SLF4J: Found binding in [jar:file:/opt/software/apache-hive-3.1.0-bin/lib/log4j-slf4j-impl-2.10.0.jar!/org/slf4j/impl/StaticLoggerBinder.class]
SLF4J: Found binding in [jar:file:/opt/software/hadoop-3.1.1/share/hadoop/common/lib/slf4j-log4j12-1.7.25.jar!/org/slf4j/impl/StaticLoggerBinder.class]
SLF4J: See http://www.slf4j.org/codes.html#multiple_bindings for an explanation.
SLF4J: Actual binding is of type [org.apache.logging.slf4j.Log4jLoggerFactory]
Hive 3.1.0
Git git://vgargwork.local/Users/vgarg/repos/hive.apache.master -r bcc7df95824831a8d2f1524e4048dfc23ab98c19
Compiled by vgarg on Mon Jul 23 16:02:03 PDT 2018
From source with checksum 147d8070369f8c672407753089777fd1
[root@hm profile.d]# hiveserver2 --version
SLF4J: Class path contains multiple SLF4J bindings.
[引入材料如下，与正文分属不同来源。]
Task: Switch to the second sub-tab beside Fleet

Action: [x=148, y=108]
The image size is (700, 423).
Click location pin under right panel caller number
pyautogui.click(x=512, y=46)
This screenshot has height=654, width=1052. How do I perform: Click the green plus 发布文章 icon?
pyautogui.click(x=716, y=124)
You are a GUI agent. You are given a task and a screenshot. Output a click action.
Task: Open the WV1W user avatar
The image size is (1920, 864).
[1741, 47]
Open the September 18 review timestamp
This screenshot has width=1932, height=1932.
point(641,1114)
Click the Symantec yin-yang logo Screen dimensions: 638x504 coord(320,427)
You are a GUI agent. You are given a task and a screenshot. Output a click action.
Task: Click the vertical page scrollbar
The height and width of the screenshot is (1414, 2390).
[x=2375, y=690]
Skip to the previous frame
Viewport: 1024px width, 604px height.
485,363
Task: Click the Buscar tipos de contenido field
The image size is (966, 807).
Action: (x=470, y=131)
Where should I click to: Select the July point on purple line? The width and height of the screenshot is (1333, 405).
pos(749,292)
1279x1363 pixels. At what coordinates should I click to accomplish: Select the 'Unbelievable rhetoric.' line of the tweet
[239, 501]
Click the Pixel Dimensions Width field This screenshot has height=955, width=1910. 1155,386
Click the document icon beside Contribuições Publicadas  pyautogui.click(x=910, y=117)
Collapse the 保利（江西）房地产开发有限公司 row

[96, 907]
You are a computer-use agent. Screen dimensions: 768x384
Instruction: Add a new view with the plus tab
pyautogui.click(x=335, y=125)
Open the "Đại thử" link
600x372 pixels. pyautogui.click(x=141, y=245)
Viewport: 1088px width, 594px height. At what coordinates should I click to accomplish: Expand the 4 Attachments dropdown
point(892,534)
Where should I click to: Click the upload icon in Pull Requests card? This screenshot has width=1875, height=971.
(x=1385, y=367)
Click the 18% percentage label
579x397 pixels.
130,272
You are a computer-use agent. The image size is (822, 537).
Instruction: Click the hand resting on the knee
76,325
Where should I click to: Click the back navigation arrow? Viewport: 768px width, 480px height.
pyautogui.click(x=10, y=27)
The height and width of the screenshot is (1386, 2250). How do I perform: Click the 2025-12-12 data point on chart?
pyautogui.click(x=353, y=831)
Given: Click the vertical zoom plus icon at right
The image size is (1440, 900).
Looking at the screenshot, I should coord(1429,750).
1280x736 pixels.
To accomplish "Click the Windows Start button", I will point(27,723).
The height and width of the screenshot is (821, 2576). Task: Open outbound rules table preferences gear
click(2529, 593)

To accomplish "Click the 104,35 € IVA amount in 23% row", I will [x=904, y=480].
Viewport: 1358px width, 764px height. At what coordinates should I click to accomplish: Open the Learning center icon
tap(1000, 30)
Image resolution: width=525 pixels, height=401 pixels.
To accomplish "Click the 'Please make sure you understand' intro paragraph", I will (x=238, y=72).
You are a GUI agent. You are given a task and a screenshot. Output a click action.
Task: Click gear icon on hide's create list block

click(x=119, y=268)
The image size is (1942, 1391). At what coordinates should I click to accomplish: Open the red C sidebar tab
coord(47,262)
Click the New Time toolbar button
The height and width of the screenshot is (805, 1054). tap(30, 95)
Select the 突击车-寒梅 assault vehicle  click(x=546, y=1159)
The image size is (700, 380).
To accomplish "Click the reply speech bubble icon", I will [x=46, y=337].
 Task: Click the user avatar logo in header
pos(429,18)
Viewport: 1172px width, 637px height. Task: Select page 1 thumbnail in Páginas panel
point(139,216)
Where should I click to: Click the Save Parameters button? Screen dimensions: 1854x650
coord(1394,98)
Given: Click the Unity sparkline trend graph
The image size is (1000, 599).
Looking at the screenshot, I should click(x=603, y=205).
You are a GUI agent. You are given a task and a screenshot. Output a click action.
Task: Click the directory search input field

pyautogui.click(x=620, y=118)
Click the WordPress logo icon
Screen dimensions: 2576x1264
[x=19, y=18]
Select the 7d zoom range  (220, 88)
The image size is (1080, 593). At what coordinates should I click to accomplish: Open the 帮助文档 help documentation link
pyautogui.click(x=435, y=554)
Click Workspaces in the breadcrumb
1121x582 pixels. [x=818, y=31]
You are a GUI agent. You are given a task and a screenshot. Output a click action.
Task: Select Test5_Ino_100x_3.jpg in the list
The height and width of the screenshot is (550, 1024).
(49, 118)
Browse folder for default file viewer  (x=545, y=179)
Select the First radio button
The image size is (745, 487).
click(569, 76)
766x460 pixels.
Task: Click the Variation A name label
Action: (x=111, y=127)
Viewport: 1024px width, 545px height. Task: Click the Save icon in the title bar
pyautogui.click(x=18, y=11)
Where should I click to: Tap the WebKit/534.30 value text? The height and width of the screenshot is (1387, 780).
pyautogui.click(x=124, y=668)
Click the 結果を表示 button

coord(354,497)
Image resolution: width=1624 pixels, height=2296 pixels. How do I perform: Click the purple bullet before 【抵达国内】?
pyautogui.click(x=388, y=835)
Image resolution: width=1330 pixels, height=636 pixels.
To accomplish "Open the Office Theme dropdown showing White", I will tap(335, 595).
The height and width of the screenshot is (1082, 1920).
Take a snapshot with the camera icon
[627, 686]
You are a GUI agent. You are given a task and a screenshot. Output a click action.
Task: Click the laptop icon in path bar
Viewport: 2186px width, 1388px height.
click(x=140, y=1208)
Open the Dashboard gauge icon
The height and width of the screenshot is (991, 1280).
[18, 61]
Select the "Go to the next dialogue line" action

SLF4J: Found binding in [jar:file:/opt/software/apache-hive-3.1.0-bin/lib/log4j-slf4j-impl-2.10.0.jar!/org/slf4j/impl/StaticLoggerBinder.class]
SLF4J: Found binding in [jar:file:/opt/software/hadoop-3.1.1/share/hadoop/common/lib/slf4j-log4j12-1.7.25.jar!/org/slf4j/impl/StaticLoggerBinder.class]
SLF4J: See http://www.slf4j.org/codes.html#multiple_bindings for an explanation.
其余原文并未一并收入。